Je traite ensuite des arguties de Brownlee et Ward qui pensent que la seule vie extraterrestre est microbienne, et que l'intelligence, la conscience, n'est apparue que sur Terre. Passons outre la dimension "philosophique" des conclusions de Magan qui remet l'homme, en sorte, au centre de l'univers: c'est bien la peine de railler le principe anthropique pour lui substituer un "principe biotropique", comme nous l'allons voir. Décidément, Copernic doit encore s'imposer! Voici les arguments commentés des modernes Ptolémée de la biologie...

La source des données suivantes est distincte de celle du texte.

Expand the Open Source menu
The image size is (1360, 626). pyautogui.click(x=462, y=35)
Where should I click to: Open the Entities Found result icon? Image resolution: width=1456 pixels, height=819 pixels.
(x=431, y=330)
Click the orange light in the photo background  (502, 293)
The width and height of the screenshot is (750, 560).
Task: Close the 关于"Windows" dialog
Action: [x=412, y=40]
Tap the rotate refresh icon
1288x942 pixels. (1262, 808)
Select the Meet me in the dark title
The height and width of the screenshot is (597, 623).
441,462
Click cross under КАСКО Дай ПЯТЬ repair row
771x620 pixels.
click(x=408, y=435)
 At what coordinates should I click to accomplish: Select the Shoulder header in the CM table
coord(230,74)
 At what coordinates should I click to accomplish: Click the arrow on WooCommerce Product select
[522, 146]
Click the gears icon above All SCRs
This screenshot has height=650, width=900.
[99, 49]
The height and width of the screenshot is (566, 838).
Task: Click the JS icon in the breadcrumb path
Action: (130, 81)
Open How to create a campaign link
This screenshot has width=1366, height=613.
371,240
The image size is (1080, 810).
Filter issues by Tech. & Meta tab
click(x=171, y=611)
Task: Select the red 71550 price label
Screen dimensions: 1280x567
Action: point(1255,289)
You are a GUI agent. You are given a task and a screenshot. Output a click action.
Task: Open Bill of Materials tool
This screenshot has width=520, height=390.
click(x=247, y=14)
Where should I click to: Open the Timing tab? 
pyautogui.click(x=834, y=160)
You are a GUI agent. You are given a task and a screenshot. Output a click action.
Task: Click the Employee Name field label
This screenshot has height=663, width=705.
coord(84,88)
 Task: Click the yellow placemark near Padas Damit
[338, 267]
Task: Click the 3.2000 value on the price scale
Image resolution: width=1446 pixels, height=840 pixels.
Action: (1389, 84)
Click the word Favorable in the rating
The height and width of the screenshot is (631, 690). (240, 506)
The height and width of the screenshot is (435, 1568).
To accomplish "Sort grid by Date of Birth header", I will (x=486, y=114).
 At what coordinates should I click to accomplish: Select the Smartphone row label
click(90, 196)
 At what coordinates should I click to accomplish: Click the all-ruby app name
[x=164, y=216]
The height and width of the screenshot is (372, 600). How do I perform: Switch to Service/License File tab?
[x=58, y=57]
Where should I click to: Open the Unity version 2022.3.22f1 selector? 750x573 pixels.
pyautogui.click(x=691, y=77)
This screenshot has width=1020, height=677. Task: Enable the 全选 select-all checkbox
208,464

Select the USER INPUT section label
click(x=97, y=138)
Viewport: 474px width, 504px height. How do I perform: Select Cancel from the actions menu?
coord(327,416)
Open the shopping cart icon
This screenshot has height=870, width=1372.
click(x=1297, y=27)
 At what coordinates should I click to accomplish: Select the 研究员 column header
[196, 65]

L'argument selon lequel il y a beaucoup de planètes dans l'Univers ne tient pas. Notre Galaxie en contient tout au plus un millier de milliards. Ce nombre est extrêmement faible dans le contexte d'un calcul de probabilités : il représente le nombre moyen d'essais à effectuer pour tirer au sort une courte suite de seulement douze chiffres. Si la chance de trouver le chemin de la vie équivaut à celle de sortir un numéro bien plus long, alors il est inconcevable que la vie ait pu naître ailleurs par hasard dans l'Univers.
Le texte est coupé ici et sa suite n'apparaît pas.